The College Board website provides information on testing dates and preparatory materials.

Sanyu Srikanth, Copy Editor

With the upcoming Advanced Placement (AP) exams, students are concerned about their level of readiness due to limited learning and difficulty processing material.

“I am taking five AP classes this year, and although my teachers will be able to provide me all the learning materials needed to grasp the content on the exam, I definitely think it will be harder to pass this year because of the lack of necessary formal practice that we would get in a normal in person-environment,” senior Tiffany Tran said. “For example, many [practice] tests are cut shorter to fit within the short class time frames, and so building up writing and testing skills is a lot more difficult virtually.”

The College Board has set three testing dates from which schools will choose from for the 2021 AP exams. Public schools have the opportunity to offer either paper and pencil or digital testing. However, the length and the material assessed will remain the same regardless of in-person or at-home testing. 

In Administration 1, exams will be administered in school between May 3 and 17, with paper and pencil testing. In Administration 2, from May 18 to May 28, half of the students will take exams in-person while others take them at home in both paper and pencil and digital forms. In Administration 3, between June 1 and June 11, all students will take the test digitally from home or school. 

“I prefer the in-person testing for the pen and paper format, but I am not comfortable enough with our current environment to participate in anything but the online version,” Isabel DiLandro said. “It’s because most of my family members are at high risk, and [the] College Board is quite possibly the last thing I would prioritize over their safety.”

However, online digital testing includes higher risks of cheating and breaches in security.

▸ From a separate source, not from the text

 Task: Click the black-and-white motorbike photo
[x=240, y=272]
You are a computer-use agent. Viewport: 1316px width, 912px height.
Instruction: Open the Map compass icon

As a precaution, College Board plans on tighter security to avoid cheating in order to make the digital test option more feasible and fair.

“I think that the [security] is beneficial to prevent cheating online and promote social distancing for in-person testing,” Tran said. “I expected the changes to occur because of the problems that occurred in last year’s testing.”

The stress of living through a pandemic along with the numerous accommodations to test settings may make the AP exam process challenging. 

“For me, learning itself has been harder because of the less support there is to receive more help and understand the content,” Tran said. “However, I would still definitely choose in-person testing because I am more familiar with the set-up, but with changes in the procedure, it makes it all harder.”